De boetes waren opgelegd voor het rijden van 36 km per uur boven de toegestane snelheid op een autosnelweg buiten de bebouwde kom, op 28 mei 2022. Betrokkene erkende te hard te hebben gereden, maar betwistte de rechtmatigheid van de dubbele boetes die hij had ontvangen met een paar minuten verschil. De officier van justitie verzocht om het beroep tegen de eerste boete gegrond te verklaren, terwijl het beroep tegen de tweede boete ongegrond moest worden verklaard.
De kantonrechter oordeelde dat de eerste boete (CJIB-nummer 7062 5422 4975 1181) ten onrechte was opgelegd, omdat niet was komen vast te staan dat de gedraging had plaatsgevonden.
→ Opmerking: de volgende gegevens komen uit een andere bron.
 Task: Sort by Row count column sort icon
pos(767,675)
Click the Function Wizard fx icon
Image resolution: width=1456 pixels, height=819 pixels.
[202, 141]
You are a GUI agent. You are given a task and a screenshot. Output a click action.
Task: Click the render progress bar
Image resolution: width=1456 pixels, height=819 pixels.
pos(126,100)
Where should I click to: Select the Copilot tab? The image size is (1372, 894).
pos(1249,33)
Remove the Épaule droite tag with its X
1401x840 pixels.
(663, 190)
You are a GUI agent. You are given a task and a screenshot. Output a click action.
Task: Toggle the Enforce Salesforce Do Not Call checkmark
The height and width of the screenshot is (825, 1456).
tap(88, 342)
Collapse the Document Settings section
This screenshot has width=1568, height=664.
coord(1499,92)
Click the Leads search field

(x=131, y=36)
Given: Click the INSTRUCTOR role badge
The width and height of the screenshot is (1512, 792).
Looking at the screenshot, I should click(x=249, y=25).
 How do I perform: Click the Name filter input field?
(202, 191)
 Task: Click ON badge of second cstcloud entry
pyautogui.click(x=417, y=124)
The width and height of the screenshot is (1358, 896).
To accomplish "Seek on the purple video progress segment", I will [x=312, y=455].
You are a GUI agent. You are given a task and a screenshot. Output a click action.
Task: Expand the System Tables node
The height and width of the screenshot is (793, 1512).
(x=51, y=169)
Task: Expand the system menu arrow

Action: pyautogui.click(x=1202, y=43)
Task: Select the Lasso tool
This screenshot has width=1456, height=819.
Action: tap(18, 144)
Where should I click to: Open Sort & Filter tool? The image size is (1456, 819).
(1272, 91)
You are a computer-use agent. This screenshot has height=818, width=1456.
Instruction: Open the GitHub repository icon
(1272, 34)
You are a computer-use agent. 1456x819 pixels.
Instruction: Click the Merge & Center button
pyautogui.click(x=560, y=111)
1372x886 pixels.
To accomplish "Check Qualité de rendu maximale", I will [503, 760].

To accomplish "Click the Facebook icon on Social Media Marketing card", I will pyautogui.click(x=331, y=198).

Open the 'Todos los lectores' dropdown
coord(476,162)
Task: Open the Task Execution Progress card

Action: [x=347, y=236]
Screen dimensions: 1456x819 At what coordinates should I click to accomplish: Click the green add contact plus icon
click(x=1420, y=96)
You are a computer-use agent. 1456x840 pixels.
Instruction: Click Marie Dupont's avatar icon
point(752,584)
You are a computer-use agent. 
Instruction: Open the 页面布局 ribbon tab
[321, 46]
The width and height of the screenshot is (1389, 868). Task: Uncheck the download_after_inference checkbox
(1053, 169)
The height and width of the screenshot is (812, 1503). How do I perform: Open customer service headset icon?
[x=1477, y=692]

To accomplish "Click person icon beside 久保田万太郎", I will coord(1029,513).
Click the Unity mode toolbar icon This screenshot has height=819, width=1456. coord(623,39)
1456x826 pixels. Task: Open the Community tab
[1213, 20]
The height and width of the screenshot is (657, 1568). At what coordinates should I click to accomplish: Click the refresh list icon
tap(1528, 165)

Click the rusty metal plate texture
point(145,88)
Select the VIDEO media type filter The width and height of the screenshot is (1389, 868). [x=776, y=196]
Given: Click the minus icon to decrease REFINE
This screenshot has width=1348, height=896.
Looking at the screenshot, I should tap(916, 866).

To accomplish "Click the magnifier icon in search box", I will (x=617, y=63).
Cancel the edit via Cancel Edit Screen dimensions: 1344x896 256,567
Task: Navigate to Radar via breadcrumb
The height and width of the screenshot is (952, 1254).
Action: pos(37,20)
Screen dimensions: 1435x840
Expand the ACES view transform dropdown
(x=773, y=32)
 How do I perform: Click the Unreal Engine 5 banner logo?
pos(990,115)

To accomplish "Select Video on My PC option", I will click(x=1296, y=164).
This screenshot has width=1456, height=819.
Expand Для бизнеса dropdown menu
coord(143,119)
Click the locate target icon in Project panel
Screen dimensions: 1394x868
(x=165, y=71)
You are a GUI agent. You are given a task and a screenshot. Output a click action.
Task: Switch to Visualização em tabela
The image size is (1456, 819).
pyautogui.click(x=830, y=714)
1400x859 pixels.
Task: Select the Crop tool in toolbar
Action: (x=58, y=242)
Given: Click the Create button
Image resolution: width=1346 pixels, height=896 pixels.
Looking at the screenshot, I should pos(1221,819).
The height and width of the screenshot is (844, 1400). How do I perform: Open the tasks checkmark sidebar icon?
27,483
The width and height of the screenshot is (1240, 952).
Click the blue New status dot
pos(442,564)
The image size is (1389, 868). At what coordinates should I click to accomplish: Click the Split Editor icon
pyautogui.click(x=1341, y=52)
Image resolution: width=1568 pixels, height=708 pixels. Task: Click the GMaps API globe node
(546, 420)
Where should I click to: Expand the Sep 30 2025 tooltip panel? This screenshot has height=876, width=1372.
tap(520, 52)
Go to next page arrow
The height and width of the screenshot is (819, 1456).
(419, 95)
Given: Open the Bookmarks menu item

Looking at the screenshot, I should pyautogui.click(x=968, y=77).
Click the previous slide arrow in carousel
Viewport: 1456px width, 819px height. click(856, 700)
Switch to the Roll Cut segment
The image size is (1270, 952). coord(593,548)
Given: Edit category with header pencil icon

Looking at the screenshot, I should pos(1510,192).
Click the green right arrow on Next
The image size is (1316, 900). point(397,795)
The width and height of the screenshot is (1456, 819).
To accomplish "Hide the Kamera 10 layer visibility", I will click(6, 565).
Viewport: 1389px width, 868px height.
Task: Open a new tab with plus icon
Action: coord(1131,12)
De rechter vernietigde de beslissing van de officier van justitie en droeg de officier op het betaalde bedrag van € 411,- aan betrokkene terug te betalen. Voor de tweede boete (CJIB-nummer 5062 5422 4975 1182) oordeelde de kantonrechter dat de gedraging wel degelijk had plaatsgevonden en verklaarde het beroep ongegrond. De uitspraak werd gedaan door mr. A.B. Scheltema Beduin, bijgestaan door griffier C.G. Zevenhuijzen.